Archives mensuelles : Mai 2009

Sur la nouvelle posture de TF1

Il y a quelques semaines, Emmanuel faisait l’hypothèse que TF1 était en train de prendre de l’avance sur Internet à travers une stratégie relationnelle qui prenait notamment la forme du blog de Jean-Marc Pillas, son médiateur.

Emmanuel disait alors : « La chaîne semble s’être lancée dans une vaste opération séduction – une opération de marketing relationnel, de dialogue avec ses téléspectateurs ». Emmanuel semble avoir vu d’autant plus juste que plusieurs éléments récents viennent enfoncer son clou :

– d’abord, la nouvelle version de TF1.fr,  mise en ligne il y a environ un mois. Un sacré boulot et une petite révolution en soi, notamment en termes de posture.
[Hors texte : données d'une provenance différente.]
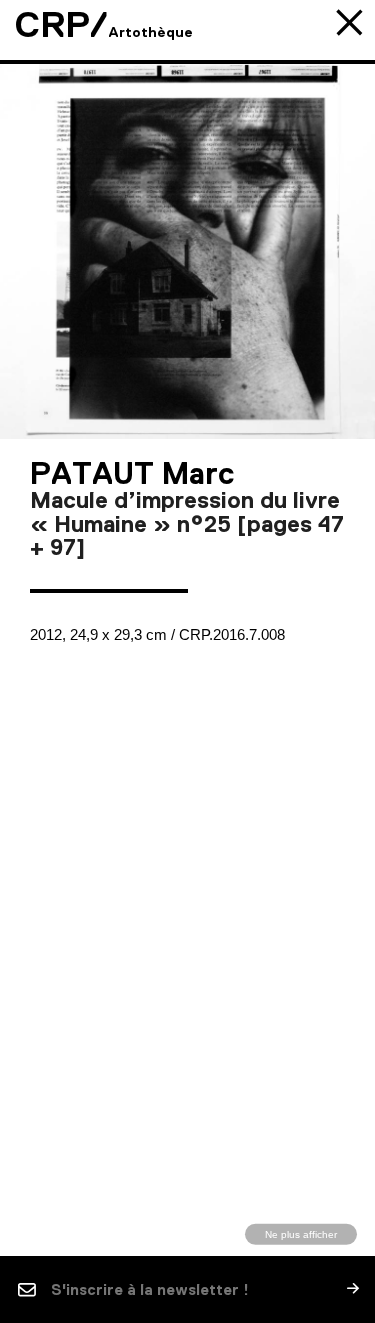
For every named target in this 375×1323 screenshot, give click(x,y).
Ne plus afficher (301, 1233)
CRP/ (61, 25)
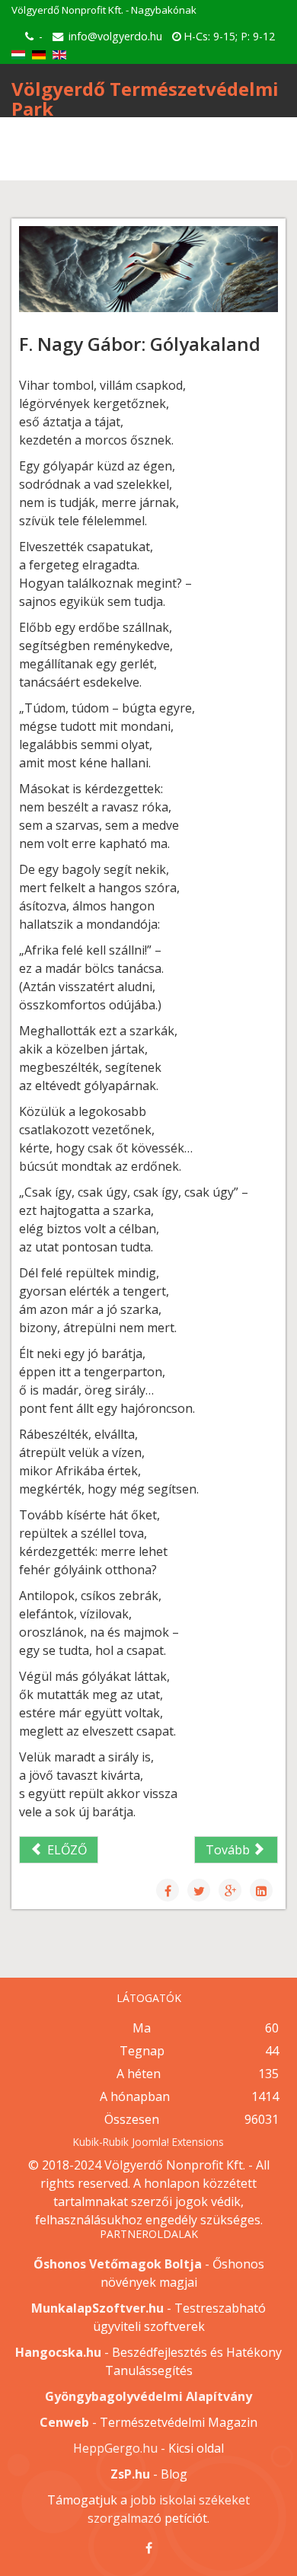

A la fois parce qu’on y trouve quelque chose qui ressemble à une plate-forme de feedback (TF1 & vous), mais aussi parce que la grille des programme TV va jusqu’à donner les programmes des autres chaînes.

Certes le menu qui s’affiche par défaut est celui de la grille TF1 seule et il faut un clic supplémentaire pour voir les programmes de la TNT, mais quand on se met dans la peau de TF1, ce n’est pas une fonctionnalité anodine du tout. Elle semble au contraire révélatrice d’une philosophie de connivence et de service que l’on n’attendait pas vraiment de la part de TF1.

– ensuite, la campagne de publicité corporate lancée hier et que voici :

Encore une fois une posture inattendue de la part de TF1 et qui semble définitivement incarner une nouvelle philosophie. Cette campagne TV n’est-elle finalement pas une des meilleures démonstrations pour les webologues dont nous sommes, sur le monde vertical qui devient horizontal, le bottom-up, l’écoute des publics, l’évolution « du je des entreprises au nous de la société » et tout ce que l’on peut raconter pour décrire l’impact du web dans la communication ?

Pour décrire cet impact, c’est anecdotique, mais je me souviens avoir été très marqué quand ado, alors que je regardais le foot sur Canal + : les commentateurs de Canal indiquaient que le prochain match serait sur TF1 : ils parlaient aux fans de foot, pas aux téléspectateurs de Canal +. Alors que TF1 n’indiquait pas (toujours pas d’ailleurs, que je sache), à l’inverse, que tel match serait diffusé sur Canal… Bref, ce que cela révélait, c’est que Canal + représentait l’esprit communautaire et de service avant l’heure, et cet esprit communautaire et de service qui fonctionne si bien sur le web est aussi en train d’imprégner la culture des entreprises. Non pas que le web ait inventé cette culture, mais il l’accélère sans doute, voire la révèle.

On a déjà eu l’occasion de le dire ici ou là, mais un des impacts les plus significatifs du web est donc l’impact culturel : ou comment les valeurs de transparence, authenticité, sincérité, esprit de communauté et logique de service, parce qu’elles fonctionnent en ligne et révèlent les attentes des publics, se répandent au-delà du web.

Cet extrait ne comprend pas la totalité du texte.